Cazna, sadly enough here in the south vinyl siding is the norm. :whistling2: The house does still have the old lap siding but some time ago vinyl was installed.  I'm not sure of the kind of lumber the exterior siding was but the studs are all poplar. I'll upload a few pics of the finishing & a couple exterior in a few so stay tuned in.


----------



## MacDry (Feb 1, 2010)

How did you go about loading your butt joints in there? Interesting looking method but I cant quite make out what you did, mind sharing your secrets?


----------



## MeatBallDryWall (Jan 9, 2010)

Do you mean how I broke them on the hanging or how I finished them? Sorry i'm easily confused :jester:


----------



## MacDry (Feb 1, 2010)

MeatBallDryWall said:


> Do you mean how I broke them on the hanging or how I finished them? Sorry i'm easily confused :jester:


 finished them, they looked boxed, and if not, you are very tidy and square with your hawk and trowel. And it is slightly wider by the flats on either end of the butts. I am intrigued... :detective:


----------



## MeatBallDryWall (Jan 9, 2010)

LOL sorry i'm really tired so bear with me.  I box everything with an 8 1st & follow with a 10 & use a 12 if needed but usually there's no need to. I run the long joints 1st & pull the butts as close & neat as I can without running into the wet mud. Last thing I do is hand check all butts & tie them into the long joints & pull as needed.


----------



## 2buckcanuck (Jul 9, 2010)

Damn Meatball your fast:blink:

This morning I seen pictures of a drywalled house, Then tonight it's all taped out, coated and ready to sand:thumbup:

j/k:jester:


----------



## MeatBallDryWall (Jan 9, 2010)

> Damn Meatball your fast:blink:
> 
> This morning I seen pictures of a drywalled house, Then tonight it's all taped out, coated and ready to sand:thumbup:


Well I do ok for a lazy white fat guy


----------



## moore (Dec 2, 2010)

Looks great man! neat and clean! Lots of old plantation homes down there?

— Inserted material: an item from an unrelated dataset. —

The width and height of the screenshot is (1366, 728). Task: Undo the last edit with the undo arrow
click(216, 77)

Alot of them still left here, I have a slave graveyard 200 ft from my backdoor . 60 graves give or take,, slate head @foot stones .Great neighbors ...:yes:


----------



## MeatBallDryWall (Jan 9, 2010)

Thanks man, your work looks really neat & clean too so keep up the good work! :thumbsup: Good, clean work is unusual around here because we have a bunch of hack slop artist that work for damn near free. :blink: 


> Lots of old plantation homes down there?

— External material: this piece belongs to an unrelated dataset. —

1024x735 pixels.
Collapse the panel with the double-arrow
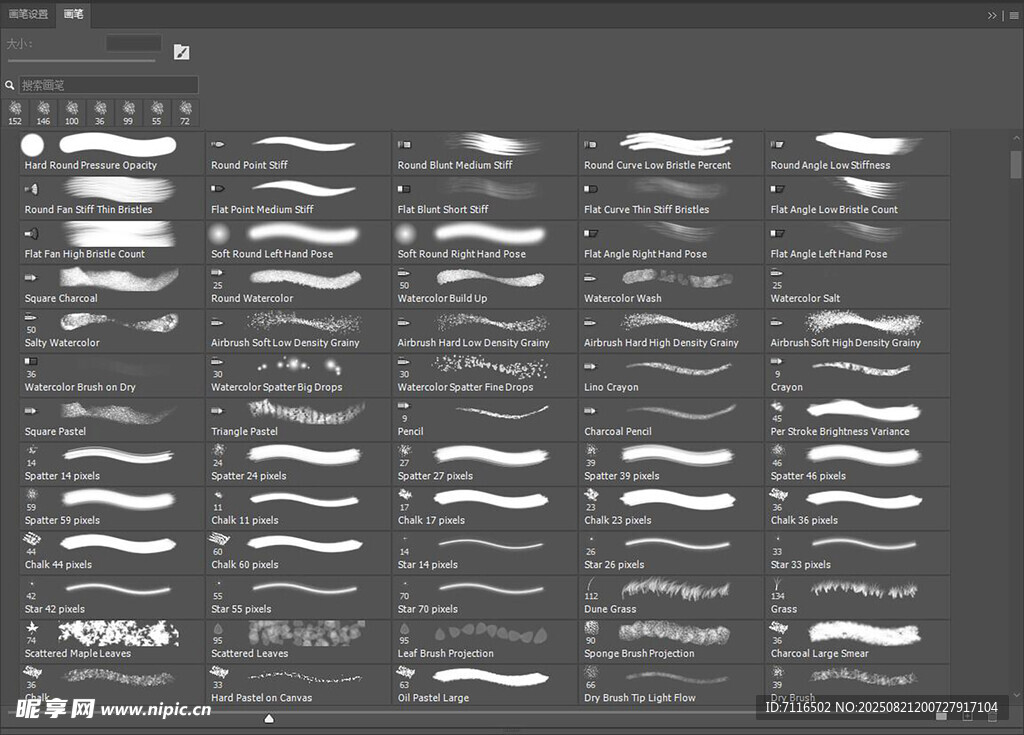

There's still quite a few old houses around here & truthfully this house has a few restless spirits. :yes: It or them seemed to like me though as I was followed around a LOT during the finishing process. I finished alone most of the time as my 2 helpers were working in the high rooms so they weren't bothered or followed.  Ever do any paranormal investigations in that graveyard?


----------



## ding (Jan 19, 2011)

Nice work. Love the pictures.
I like the high ceilings. I'm redoing a mid 1800's house for myself. the first floor is only 7ft


----------



## mudslingr (Jul 18, 2010)

Fun reno. Looks great !


----------



## MeatBallDryWall (Jan 9, 2010)

Thanks guys, I appreciate it. 


> Nice work. Love the pictures.
> I like the high ceilings. I'm redoing a mid 1800's house for myself. the first floor is only 7ft


Post up some pic man we wanna see! :yes:


----------



## ding (Jan 19, 2011)

MeatBallDryWall said:


> Thanks guys, I appreciate it.
> 
> Post up some pic man we wanna see! :yes:



http://s288.photobucket.com/albums/ll186/paintbyding/New House/


----------



## MeatBallDryWall (Jan 9, 2010)

Great work Ding, you gotta love the old remodels.


----------